Advertisement
If you have a new account but are having problems posting or verifying your account, please email us on hello@boards.ie for help. Thanks :)
Hello all! Please ensure that you are posting a new thread or question in the appropriate forum. The Feedback forum is overwhelmed with questions that are having to be moved elsewhere. If you need help to verify your account contact hello@boards.ie

"The Wind That Shakes the Barley": Is accuracy important

Options
  • 16-08-2006 12:38am
    #1
    Closed Accounts Posts: 1,127 ✭✭✭


    There is a major lie at the core of this movie. It says in effect that the split over the Treaty ran along left and right lines. It has irregulars quoting the Democratic Programme. This inspiring document was written by Tom Johnson of the Labour Party and was adopted by the revolutionary Dail as a sop to Labour. It is said that if Dev had been present it would never have been allowed to pass. This movie, while essentially a work of fiction, will set the historical record for many people.


«13

Comments

  • Registered Users Posts: 821 ✭✭✭FiSe


    I don't know any movie based on historical events, which is actually trully historical... Unfortunately, because, as you said, many people will take what they see at the movie as a facts. Without any further basic research or thinking on their own.
    But the main positivum of this movie is, by my opinion, that it, finally, starts debate about this "dark" and many times twisted, but important part of Irish history. No matter how limited this debate is so far.
    Now I'd like to see some similair movie about Irishmen in the trenches on the Somme and about Irishmen in British army during WWII.

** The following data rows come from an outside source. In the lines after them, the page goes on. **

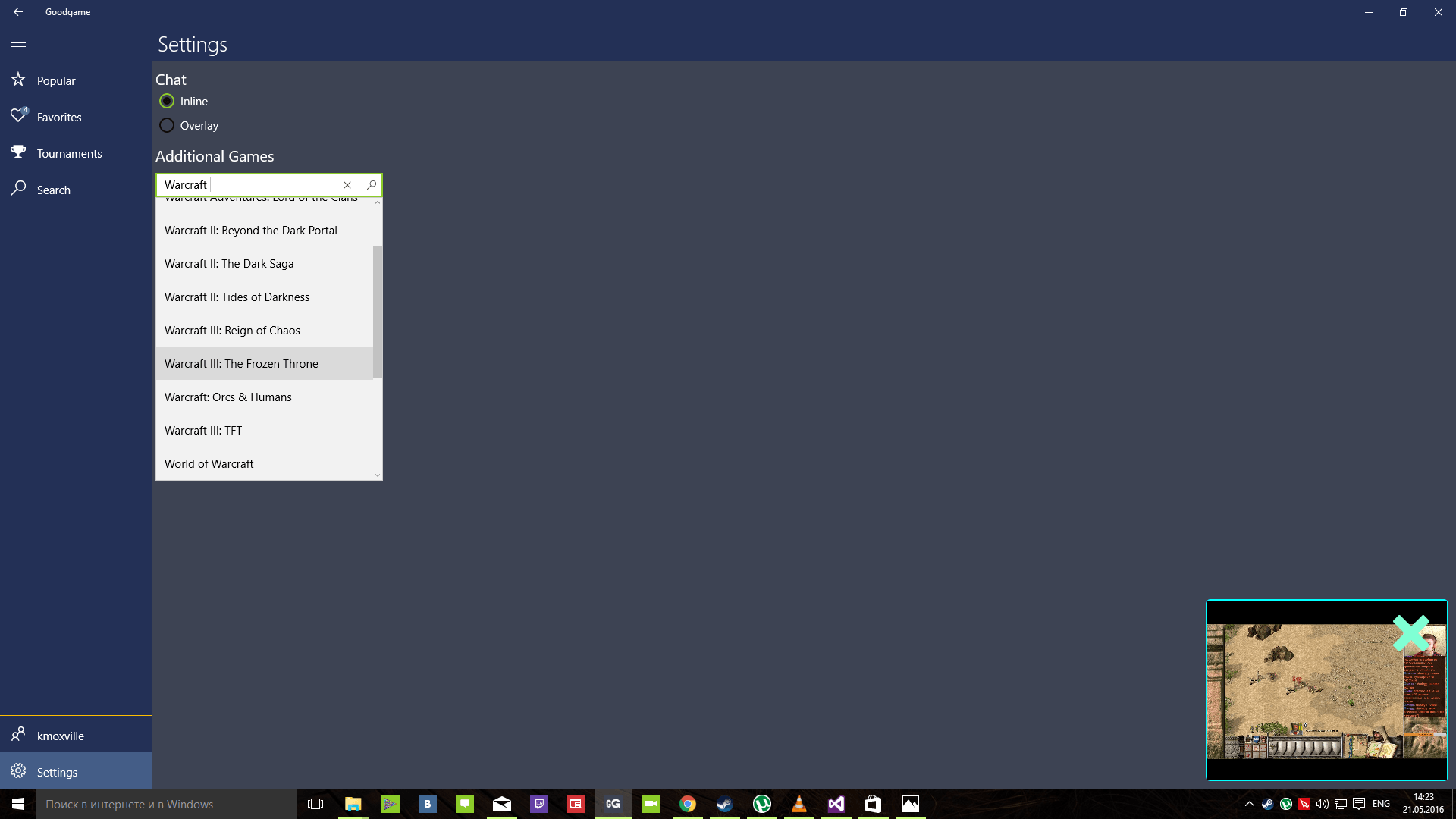The image size is (1456, 819).
Task: Open Settings section from sidebar
Action: [x=57, y=771]
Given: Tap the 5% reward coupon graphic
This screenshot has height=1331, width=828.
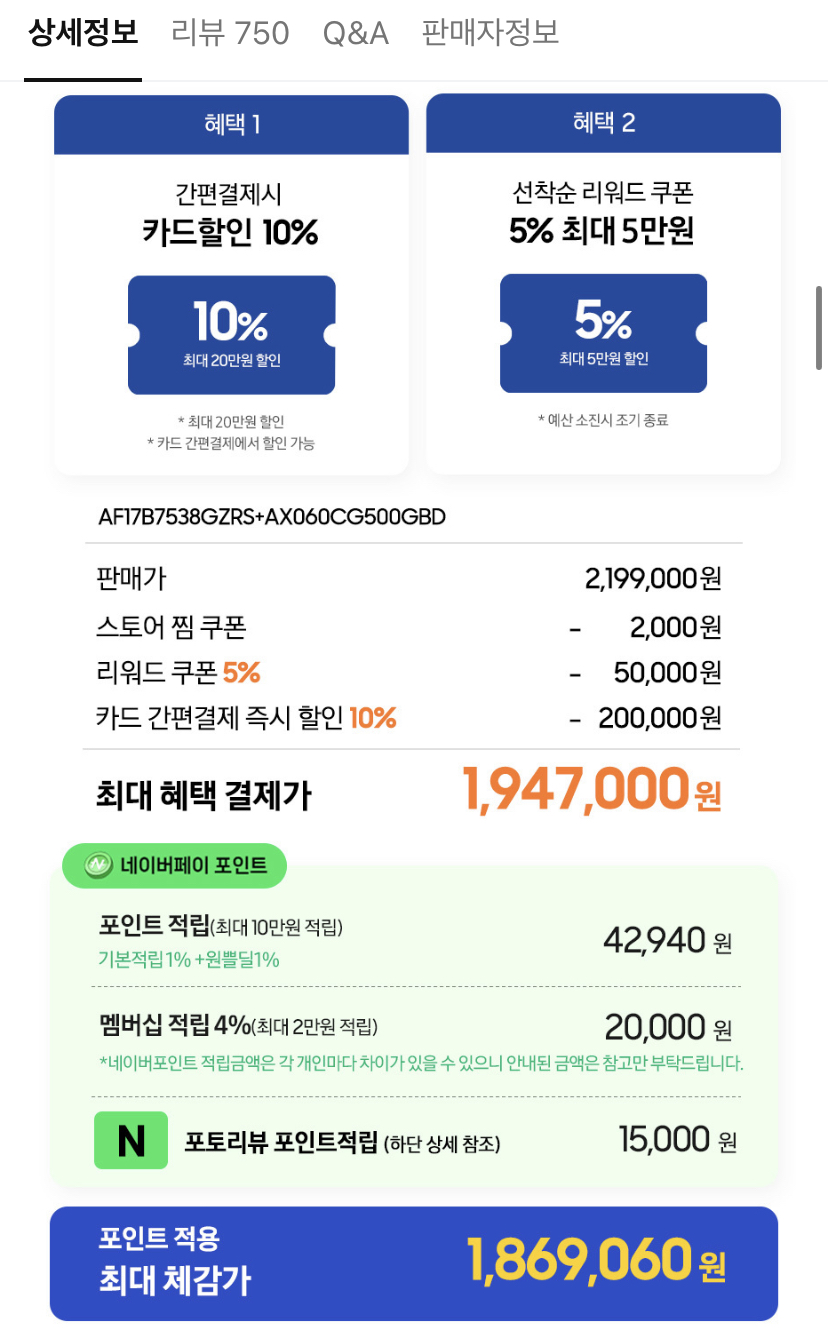Looking at the screenshot, I should pyautogui.click(x=603, y=333).
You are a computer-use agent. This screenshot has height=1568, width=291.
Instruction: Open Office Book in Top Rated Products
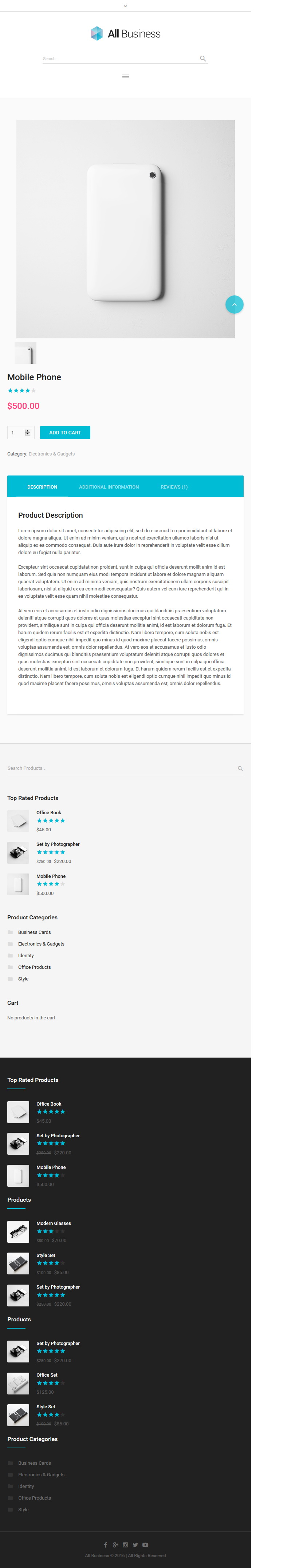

  • Closed Accounts Posts: 1,011 ✭✭✭joebhoy1916


    There is a major lie at the core of this movie. It says in effect that the split over the Treaty ran along left and right lines. It has irregulars quoting the Democratic Programme. This inspiring document was written by Tom Johnson of the Labour Party and was adopted by the revolutionary Dail as a sop to Labour. It is said that if Dev had been present it would never have been allowed to pass. This movie, while essentially a work of fiction, will set the historical record for many people.

    Are you saying the whole film is lie's or just that point?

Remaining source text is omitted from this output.